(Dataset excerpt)
⁂
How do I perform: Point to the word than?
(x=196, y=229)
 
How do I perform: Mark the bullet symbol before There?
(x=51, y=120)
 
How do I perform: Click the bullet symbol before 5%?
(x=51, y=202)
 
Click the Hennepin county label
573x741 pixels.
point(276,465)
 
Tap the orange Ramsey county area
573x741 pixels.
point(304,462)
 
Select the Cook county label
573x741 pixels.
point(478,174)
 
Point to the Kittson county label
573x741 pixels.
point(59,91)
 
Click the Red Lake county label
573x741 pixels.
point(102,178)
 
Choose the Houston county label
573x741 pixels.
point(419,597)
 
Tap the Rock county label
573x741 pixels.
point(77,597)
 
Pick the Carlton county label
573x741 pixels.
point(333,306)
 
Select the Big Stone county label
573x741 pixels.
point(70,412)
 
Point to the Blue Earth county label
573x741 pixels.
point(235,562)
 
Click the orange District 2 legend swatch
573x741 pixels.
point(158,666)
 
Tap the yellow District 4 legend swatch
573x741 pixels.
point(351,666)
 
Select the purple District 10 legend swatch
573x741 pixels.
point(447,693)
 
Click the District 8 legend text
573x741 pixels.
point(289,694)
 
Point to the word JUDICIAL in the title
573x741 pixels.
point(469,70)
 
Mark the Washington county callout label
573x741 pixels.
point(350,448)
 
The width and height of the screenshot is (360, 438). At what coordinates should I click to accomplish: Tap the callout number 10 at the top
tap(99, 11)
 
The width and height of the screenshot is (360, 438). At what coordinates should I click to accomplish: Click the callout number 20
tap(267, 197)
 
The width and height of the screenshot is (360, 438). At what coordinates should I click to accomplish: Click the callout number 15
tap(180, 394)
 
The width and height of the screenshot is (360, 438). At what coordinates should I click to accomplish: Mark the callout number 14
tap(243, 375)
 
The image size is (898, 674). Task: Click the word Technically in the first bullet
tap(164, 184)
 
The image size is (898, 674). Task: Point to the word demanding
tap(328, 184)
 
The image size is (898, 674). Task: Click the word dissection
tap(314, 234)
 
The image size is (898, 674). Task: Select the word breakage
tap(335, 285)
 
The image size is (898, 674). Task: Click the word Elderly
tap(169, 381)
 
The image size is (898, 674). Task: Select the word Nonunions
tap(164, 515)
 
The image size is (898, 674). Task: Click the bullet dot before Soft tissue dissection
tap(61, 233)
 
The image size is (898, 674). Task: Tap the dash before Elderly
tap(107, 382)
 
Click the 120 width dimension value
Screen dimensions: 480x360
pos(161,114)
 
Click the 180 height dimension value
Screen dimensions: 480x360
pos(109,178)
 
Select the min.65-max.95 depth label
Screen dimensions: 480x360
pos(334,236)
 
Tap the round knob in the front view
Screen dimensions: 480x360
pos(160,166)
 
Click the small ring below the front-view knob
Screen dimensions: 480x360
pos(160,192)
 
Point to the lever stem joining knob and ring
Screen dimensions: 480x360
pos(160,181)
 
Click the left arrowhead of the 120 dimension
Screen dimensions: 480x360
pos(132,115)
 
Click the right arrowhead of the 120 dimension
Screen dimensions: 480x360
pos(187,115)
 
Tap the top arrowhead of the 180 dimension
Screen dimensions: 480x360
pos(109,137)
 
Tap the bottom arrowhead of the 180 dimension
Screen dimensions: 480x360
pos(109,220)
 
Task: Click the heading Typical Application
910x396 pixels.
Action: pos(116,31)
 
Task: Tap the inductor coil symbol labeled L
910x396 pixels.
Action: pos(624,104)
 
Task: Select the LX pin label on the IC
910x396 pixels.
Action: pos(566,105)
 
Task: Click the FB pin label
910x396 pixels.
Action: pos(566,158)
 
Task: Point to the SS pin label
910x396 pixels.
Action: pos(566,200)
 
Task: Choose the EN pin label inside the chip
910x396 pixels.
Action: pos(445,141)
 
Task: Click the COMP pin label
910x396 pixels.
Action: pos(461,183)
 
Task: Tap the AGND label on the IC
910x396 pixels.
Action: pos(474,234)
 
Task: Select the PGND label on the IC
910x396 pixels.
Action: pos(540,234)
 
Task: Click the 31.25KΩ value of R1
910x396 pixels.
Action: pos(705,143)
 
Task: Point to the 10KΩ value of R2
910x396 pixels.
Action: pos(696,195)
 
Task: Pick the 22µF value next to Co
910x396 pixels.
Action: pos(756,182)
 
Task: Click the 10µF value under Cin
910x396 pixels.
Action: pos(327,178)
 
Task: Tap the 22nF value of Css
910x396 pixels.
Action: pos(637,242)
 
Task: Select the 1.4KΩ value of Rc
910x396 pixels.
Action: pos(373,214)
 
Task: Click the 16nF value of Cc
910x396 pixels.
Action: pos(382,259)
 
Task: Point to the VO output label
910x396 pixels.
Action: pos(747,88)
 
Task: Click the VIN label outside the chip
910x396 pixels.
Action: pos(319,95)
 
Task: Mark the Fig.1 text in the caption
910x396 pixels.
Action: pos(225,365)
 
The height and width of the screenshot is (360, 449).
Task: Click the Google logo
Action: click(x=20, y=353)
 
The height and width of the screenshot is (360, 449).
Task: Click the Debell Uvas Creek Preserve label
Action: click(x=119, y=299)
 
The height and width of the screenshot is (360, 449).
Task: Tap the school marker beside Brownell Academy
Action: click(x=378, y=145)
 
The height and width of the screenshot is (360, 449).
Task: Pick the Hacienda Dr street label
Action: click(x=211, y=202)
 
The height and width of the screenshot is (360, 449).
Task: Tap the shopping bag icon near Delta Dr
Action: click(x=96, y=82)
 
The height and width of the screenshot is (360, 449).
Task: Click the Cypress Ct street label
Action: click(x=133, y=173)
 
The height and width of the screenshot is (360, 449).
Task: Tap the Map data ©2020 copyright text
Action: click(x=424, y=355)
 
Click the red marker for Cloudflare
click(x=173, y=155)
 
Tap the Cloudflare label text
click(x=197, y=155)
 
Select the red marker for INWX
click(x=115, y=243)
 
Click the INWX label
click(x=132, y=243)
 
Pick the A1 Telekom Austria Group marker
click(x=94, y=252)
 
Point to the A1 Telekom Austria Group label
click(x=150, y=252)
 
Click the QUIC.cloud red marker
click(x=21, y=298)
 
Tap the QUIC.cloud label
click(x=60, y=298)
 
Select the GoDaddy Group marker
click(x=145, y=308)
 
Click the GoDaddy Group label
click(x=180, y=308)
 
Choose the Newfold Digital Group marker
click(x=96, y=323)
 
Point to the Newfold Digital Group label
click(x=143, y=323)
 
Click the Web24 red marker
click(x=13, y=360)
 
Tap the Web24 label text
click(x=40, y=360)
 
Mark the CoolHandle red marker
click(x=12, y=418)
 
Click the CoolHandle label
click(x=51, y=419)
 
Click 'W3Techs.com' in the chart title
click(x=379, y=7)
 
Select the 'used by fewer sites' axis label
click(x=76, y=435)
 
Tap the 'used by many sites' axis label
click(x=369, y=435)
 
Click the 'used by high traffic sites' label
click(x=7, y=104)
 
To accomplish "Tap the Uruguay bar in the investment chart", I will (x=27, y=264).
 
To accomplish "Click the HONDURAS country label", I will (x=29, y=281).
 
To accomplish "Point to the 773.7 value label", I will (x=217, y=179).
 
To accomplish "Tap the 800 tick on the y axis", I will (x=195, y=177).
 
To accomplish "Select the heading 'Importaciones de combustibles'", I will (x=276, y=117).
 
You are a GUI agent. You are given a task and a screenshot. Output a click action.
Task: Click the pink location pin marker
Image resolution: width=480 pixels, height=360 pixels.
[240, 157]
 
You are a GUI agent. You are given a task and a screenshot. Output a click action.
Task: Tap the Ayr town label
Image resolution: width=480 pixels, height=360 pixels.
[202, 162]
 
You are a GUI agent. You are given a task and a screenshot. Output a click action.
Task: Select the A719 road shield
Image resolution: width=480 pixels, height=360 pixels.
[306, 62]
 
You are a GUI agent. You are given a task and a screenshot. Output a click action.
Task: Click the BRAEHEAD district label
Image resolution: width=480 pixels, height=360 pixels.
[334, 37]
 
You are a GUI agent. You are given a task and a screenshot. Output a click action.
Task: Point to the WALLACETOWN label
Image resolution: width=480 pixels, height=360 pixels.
⁂
__Your objective__
Switch "legend swatch" to "color key" in the material from the line with "Point to the Kittson county label" up to and including the line with "tap(328, 184)". Give those lines again with everything else unchanged.

__Final answer__
Point to the Kittson county label
573x741 pixels.
point(59,91)
 
Click the Red Lake county label
573x741 pixels.
point(102,178)
 
Choose the Houston county label
573x741 pixels.
point(419,597)
 
Tap the Rock county label
573x741 pixels.
point(77,597)
 
Pick the Carlton county label
573x741 pixels.
point(333,306)
 
Select the Big Stone county label
573x741 pixels.
point(70,412)
 
Point to the Blue Earth county label
573x741 pixels.
point(235,562)
 
Click the orange District 2 color key
573x741 pixels.
point(158,666)
 
Tap the yellow District 4 color key
573x741 pixels.
point(351,666)
 
Select the purple District 10 color key
573x741 pixels.
point(447,693)
 
Click the District 8 legend text
573x741 pixels.
point(289,694)
 
Point to the word JUDICIAL in the title
573x741 pixels.
point(469,70)
 
Mark the Washington county callout label
573x741 pixels.
point(350,448)
 
The width and height of the screenshot is (360, 438). At what coordinates should I click to accomplish: Tap the callout number 10 at the top
tap(99, 11)
 
The width and height of the screenshot is (360, 438). At what coordinates should I click to accomplish: Click the callout number 20
tap(267, 197)
 
The width and height of the screenshot is (360, 438). At what coordinates should I click to accomplish: Click the callout number 15
tap(180, 394)
 
The width and height of the screenshot is (360, 438). At what coordinates should I click to accomplish: Mark the callout number 14
tap(243, 375)
 
The image size is (898, 674). Task: Click the word Technically in the first bullet
tap(164, 184)
 
The image size is (898, 674). Task: Point to the word demanding
tap(328, 184)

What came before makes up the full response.